TEXT SEGMENT:

=== Section Start ===

Emily Roper is the owner and founder of Early Roots. She has an education background in psychology, midwifery, and neuro-developmental delay. She also has a personal and family history with learning difficulties that makes her uniquely qualified to help children with neuro-developmental delays. Emily first became interested in NDD therapy after seeing how much it helped her cousin.
“Having a child with developmental problems impacts the entire family. It becomes such a large part of normal, every-day activities. I got to experience some of this when I was younger. I grew up with a cousin who struggled with developmental issues and I remember my Aunt constantly looking for something that would help him. For years, they tried everything they could find with minimal success. Eventually, my Aunt found an NDD therapist and my cousin started getting the help he needed. As a young teenager, I got to witness his success with the program and it had a huge impact on me. It was not long after this, that I decided I wanted to be able to offer other families the same thing.”
Emily graduated from the University of Central Oklahoma with a bachelor’s degree in Psychology. While she was getting this degree, Emily had the opportunity to spend a month in Colorado interning under an NDD therapist at Anna’s House. One of the things she learned during this internship was how impactful pregnancy and birth are to normal brain development.

=== Section End ===

PROVIDED DATA:

=== Section Start ===

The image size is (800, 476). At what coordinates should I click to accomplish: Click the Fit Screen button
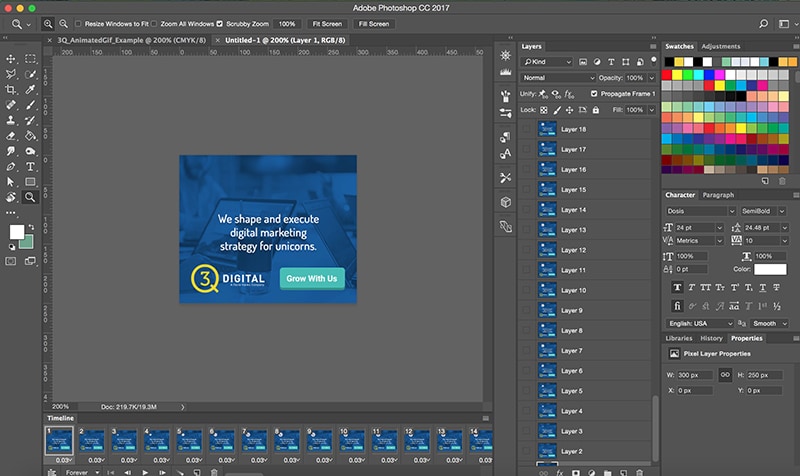(x=327, y=22)
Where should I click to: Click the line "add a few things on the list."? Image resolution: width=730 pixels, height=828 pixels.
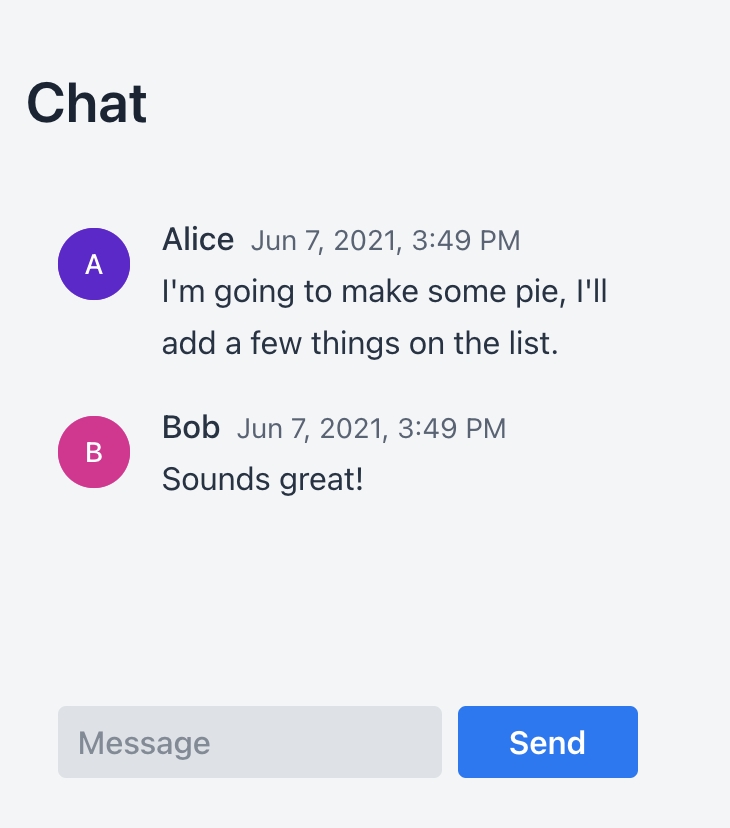(x=360, y=343)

=== Section End ===

WORK REQUIRED: Retype the part of the Emily Roper profile from "Emily Roper is" up to and including "helped her cousin.", word for word.

SOLUTION FOR THIS PROBLEM:
Emily Roper is the owner and founder of Early Roots. She has an education background in psychology, midwifery, and neuro-developmental delay. She also has a personal and family history with learning difficulties that makes her uniquely qualified to help children with neuro-developmental delays. Emily first became interested in NDD therapy after seeing how much it helped her cousin.